Stated goal => Rewrite all of the entries below, changing each occurrence of "Viewport" to "Browser window" and leaving everything else unchanged.
----
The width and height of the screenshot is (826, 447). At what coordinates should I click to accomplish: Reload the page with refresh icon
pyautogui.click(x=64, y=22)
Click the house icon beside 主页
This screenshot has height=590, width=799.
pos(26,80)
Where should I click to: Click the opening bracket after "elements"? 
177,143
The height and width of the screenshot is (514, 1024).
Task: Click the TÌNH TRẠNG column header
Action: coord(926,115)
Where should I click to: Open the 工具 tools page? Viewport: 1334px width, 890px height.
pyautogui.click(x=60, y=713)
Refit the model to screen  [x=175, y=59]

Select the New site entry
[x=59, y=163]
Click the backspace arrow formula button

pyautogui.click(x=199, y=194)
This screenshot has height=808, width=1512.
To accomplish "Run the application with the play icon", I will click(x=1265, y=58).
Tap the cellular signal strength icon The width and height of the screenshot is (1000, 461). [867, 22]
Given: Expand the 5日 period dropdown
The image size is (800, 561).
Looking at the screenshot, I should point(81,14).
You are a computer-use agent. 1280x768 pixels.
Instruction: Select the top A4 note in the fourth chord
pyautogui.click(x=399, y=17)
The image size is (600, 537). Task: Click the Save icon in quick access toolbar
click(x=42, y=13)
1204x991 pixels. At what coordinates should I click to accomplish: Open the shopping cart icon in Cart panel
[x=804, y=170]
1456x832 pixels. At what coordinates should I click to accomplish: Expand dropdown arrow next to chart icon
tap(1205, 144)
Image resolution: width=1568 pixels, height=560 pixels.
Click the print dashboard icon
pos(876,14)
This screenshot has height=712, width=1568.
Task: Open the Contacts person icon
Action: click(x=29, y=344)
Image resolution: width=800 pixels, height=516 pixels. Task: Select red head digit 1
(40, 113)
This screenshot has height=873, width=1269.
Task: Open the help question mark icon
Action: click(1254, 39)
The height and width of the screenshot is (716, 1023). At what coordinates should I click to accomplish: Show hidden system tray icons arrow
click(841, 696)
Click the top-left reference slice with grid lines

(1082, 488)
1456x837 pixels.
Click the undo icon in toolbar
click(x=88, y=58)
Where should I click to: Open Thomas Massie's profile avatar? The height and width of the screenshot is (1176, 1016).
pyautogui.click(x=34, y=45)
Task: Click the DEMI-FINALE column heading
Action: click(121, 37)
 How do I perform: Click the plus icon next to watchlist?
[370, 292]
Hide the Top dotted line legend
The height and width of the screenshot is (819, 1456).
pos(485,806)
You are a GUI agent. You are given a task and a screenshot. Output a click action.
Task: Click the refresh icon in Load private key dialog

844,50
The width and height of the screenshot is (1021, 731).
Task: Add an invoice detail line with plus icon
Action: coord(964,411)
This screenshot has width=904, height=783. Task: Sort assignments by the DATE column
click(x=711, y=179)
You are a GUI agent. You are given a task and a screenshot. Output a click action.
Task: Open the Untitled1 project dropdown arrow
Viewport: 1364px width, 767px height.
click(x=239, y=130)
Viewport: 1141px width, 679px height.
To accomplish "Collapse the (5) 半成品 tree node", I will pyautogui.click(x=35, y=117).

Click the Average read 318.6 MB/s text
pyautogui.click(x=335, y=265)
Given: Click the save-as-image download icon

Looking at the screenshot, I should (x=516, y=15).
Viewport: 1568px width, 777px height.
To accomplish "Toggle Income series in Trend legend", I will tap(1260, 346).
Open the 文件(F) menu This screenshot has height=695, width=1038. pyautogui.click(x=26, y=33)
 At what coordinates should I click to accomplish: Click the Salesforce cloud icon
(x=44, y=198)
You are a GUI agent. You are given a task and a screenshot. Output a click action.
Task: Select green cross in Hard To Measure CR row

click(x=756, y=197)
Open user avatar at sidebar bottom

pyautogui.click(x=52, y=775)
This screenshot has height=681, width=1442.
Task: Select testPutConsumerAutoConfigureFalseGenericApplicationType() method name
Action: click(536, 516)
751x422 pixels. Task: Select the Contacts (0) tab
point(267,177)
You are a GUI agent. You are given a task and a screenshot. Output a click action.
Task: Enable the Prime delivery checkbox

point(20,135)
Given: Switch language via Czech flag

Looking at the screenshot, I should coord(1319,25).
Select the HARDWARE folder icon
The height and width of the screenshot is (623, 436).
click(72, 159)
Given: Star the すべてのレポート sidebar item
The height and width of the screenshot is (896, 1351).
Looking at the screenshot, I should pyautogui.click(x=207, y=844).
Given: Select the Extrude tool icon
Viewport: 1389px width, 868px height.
----
Solution to this task =>
The width and height of the screenshot is (826, 447). At what coordinates should I click to accomplish: Reload the page with refresh icon
pyautogui.click(x=64, y=22)
Click the house icon beside 主页
This screenshot has height=590, width=799.
pos(26,80)
Where should I click to: Click the opening bracket after "elements"? 
177,143
The height and width of the screenshot is (514, 1024).
Task: Click the TÌNH TRẠNG column header
Action: coord(926,115)
Where should I click to: Open the 工具 tools page? Browser window: 1334px width, 890px height.
pyautogui.click(x=60, y=713)
Refit the model to screen  [x=175, y=59]

Select the New site entry
[x=59, y=163]
Click the backspace arrow formula button

pyautogui.click(x=199, y=194)
This screenshot has height=808, width=1512.
To accomplish "Run the application with the play icon", I will click(x=1265, y=58).
Tap the cellular signal strength icon The width and height of the screenshot is (1000, 461). [867, 22]
Given: Expand the 5日 period dropdown
The image size is (800, 561).
Looking at the screenshot, I should point(81,14).
You are a computer-use agent. 1280x768 pixels.
Instruction: Select the top A4 note in the fourth chord
pyautogui.click(x=399, y=17)
The image size is (600, 537). Task: Click the Save icon in quick access toolbar
click(x=42, y=13)
1204x991 pixels. At what coordinates should I click to accomplish: Open the shopping cart icon in Cart panel
[x=804, y=170]
1456x832 pixels. At what coordinates should I click to accomplish: Expand dropdown arrow next to chart icon
tap(1205, 144)
Image resolution: width=1568 pixels, height=560 pixels.
Click the print dashboard icon
pos(876,14)
This screenshot has height=712, width=1568.
Task: Open the Contacts person icon
Action: click(x=29, y=344)
Image resolution: width=800 pixels, height=516 pixels. Task: Select red head digit 1
(40, 113)
This screenshot has height=873, width=1269.
Task: Open the help question mark icon
Action: click(1254, 39)
The height and width of the screenshot is (716, 1023). At what coordinates should I click to accomplish: Show hidden system tray icons arrow
click(841, 696)
Click the top-left reference slice with grid lines

(1082, 488)
1456x837 pixels.
Click the undo icon in toolbar
click(x=88, y=58)
Where should I click to: Open Thomas Massie's profile avatar? The height and width of the screenshot is (1176, 1016).
pyautogui.click(x=34, y=45)
Task: Click the DEMI-FINALE column heading
Action: click(121, 37)
 How do I perform: Click the plus icon next to watchlist?
[370, 292]
Hide the Top dotted line legend
The height and width of the screenshot is (819, 1456).
pos(485,806)
You are a GUI agent. You are given a task and a screenshot. Output a click action.
Task: Click the refresh icon in Load private key dialog

844,50
The width and height of the screenshot is (1021, 731).
Task: Add an invoice detail line with plus icon
Action: coord(964,411)
This screenshot has width=904, height=783. Task: Sort assignments by the DATE column
click(x=711, y=179)
You are a GUI agent. You are given a task and a screenshot. Output a click action.
Task: Open the Untitled1 project dropdown arrow
Browser window: 1364px width, 767px height.
click(x=239, y=130)
Browser window: 1141px width, 679px height.
To accomplish "Collapse the (5) 半成品 tree node", I will pyautogui.click(x=35, y=117).

Click the Average read 318.6 MB/s text
pyautogui.click(x=335, y=265)
Given: Click the save-as-image download icon

Looking at the screenshot, I should (x=516, y=15).
Browser window: 1568px width, 777px height.
To accomplish "Toggle Income series in Trend legend", I will tap(1260, 346).
Open the 文件(F) menu This screenshot has height=695, width=1038. pyautogui.click(x=26, y=33)
 At what coordinates should I click to accomplish: Click the Salesforce cloud icon
(x=44, y=198)
You are a GUI agent. You are given a task and a screenshot. Output a click action.
Task: Select green cross in Hard To Measure CR row

click(x=756, y=197)
Open user avatar at sidebar bottom

pyautogui.click(x=52, y=775)
This screenshot has height=681, width=1442.
Task: Select testPutConsumerAutoConfigureFalseGenericApplicationType() method name
Action: click(536, 516)
751x422 pixels. Task: Select the Contacts (0) tab
point(267,177)
You are a GUI agent. You are given a task and a screenshot. Output a click action.
Task: Enable the Prime delivery checkbox

point(20,135)
Given: Switch language via Czech flag

Looking at the screenshot, I should coord(1319,25).
Select the HARDWARE folder icon
The height and width of the screenshot is (623, 436).
click(72, 159)
Given: Star the すべてのレポート sidebar item
The height and width of the screenshot is (896, 1351).
Looking at the screenshot, I should pyautogui.click(x=207, y=844).
Given: Select the Extrude tool icon
Browser window: 1389px width, 868px height.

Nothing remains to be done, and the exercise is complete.